**Supplied text:**
★ ★ ★ ★ ★
Osmer Beech Wheeler (February 14, 1809 Bethel, Fairfield County, Connecticut – August 11, 1906 Middletown, Orange County, New York) was an American politician from New York.

Life
He was the son of Jesse Wheeler, a lawyer. Osmer B. Wheeler became a tanner, and in 1830 removed to Greene County, New York where he worked as a foreman at Zadock Pratt's tannery. In 1833, he married Rebecca Jones, and they had six children. About 1838, he removed to Sullivan County, New York, established there his own tannery in a place which lies now in the Town of Forestburgh.

Wheeler was a Know Nothing member of the New York State Senate (9th D.) in 1858 and 1859.

Death 
Osmer died on August 11, 1906 Middletown, Orange County, New York. He was buried at the Hillside Cemetery in Middletown.

Sources
 The New York Civil List compiled by Franklin Benjamin Hough, Stephen C. Hutchins and Edgar Albert Werner (1867; pg. 442)
★ ★ ★ ★ ★
[A run of records]
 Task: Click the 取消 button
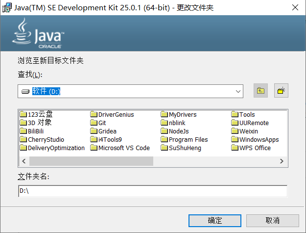[273, 220]
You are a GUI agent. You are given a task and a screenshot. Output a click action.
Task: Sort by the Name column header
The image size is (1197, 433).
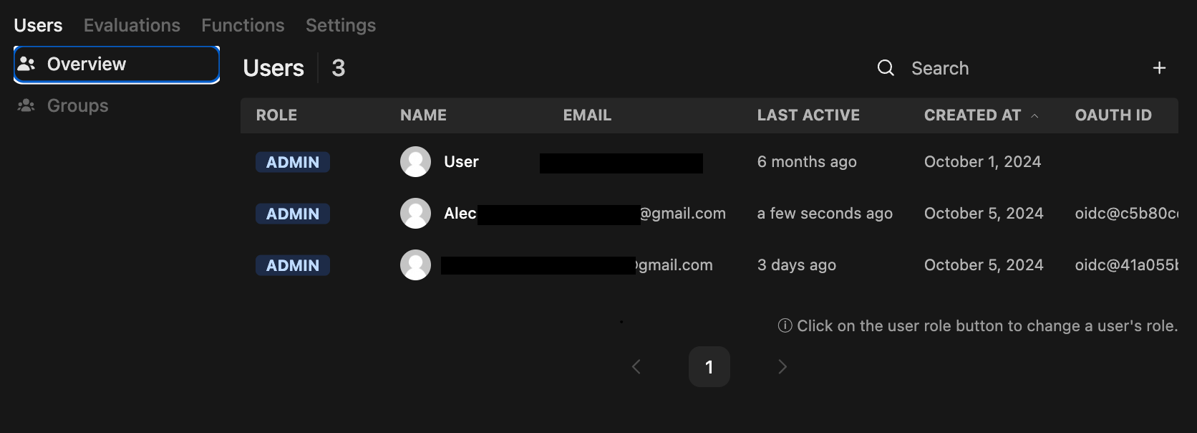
★ ★ ★ ★ ★
**To do:**
Answer these from the biography of Osmer B. Wheeler at the top:
(a) At whose tannery did Wheeler work as a foreman after moving to Greene County?
(b) In which years did he serve in the New York State Senate?
(c) In which cemetery was he buried?

**Task response:**
(a) Zadock Pratt's
(b) 1858 and 1859
(c) Hillside Cemetery in Middletown